Phase 4 (plan) opens against these numbers. Its first decision:
**given the 32.95 µs per-dispatch floor, what is the
batch granularity for the first kernel?** The answer is either
frame-level (32 400 blocks/dispatch) or row-level (~120
blocks/dispatch for one 1920-wide row of 8×8 → still ~460 ns/block
overhead, ~4× NEON). Frame-level is the only granularity that
amortises overhead enough to leave kernel compute room to win.

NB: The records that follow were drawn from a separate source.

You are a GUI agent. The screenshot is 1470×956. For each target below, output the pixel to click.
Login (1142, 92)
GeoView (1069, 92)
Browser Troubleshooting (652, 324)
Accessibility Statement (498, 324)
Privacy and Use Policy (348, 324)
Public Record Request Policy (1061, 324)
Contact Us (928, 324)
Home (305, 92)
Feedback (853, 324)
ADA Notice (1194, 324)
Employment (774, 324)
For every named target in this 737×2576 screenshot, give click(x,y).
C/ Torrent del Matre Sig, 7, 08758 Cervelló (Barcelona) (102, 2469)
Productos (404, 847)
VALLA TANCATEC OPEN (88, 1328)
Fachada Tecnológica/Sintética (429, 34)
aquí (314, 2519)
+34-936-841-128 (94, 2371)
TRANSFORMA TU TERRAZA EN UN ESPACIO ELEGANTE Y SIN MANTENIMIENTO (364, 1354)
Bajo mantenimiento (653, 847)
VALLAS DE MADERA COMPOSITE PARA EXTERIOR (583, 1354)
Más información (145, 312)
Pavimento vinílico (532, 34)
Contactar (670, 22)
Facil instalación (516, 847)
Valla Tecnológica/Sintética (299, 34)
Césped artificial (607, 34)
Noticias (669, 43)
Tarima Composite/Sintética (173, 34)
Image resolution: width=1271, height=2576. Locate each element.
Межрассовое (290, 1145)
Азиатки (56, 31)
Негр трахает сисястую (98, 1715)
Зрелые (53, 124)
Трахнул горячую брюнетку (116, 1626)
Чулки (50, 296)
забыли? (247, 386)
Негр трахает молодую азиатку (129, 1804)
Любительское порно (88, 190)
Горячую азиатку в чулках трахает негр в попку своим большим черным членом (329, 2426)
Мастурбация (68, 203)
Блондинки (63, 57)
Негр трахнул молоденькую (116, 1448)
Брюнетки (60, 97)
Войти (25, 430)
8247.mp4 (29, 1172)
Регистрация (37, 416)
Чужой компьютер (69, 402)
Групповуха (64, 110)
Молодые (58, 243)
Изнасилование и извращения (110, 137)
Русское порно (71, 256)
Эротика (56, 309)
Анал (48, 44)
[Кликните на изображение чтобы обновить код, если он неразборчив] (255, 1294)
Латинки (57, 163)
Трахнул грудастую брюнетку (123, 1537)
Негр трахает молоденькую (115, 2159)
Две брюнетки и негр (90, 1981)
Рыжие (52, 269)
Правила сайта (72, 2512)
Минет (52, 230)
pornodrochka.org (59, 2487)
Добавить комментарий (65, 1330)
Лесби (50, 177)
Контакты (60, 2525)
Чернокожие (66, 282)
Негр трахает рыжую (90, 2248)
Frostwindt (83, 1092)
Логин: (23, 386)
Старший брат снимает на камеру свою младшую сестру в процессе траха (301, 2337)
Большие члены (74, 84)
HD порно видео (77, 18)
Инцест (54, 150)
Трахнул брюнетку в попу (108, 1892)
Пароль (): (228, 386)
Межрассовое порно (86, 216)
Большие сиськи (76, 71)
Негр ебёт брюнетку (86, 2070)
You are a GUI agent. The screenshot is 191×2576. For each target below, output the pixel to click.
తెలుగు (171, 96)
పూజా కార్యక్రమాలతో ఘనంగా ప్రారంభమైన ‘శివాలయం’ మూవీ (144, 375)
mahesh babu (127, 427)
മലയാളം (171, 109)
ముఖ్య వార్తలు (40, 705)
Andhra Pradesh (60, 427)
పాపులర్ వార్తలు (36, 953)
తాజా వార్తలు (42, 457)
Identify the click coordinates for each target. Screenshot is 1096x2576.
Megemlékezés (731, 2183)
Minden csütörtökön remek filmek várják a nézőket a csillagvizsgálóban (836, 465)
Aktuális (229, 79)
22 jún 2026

Open thread for a later phase (not blocking Phase 4):
- Multi-core NEON sweep (M3'): single-core NEON is the right
*competitor floor*, but the actual ARM headroom on hertz is
4× this number under load.
- Memory-bandwidth contention measurement (M6): does NEON's
rate change when concurrent QPU is reading the same LPDDR4x
bus? Needs the QPU kernel to exist first.
- Power-draw delta via Himbeere plug (M7): same — needs a real
GPU workload to differentiate from idle.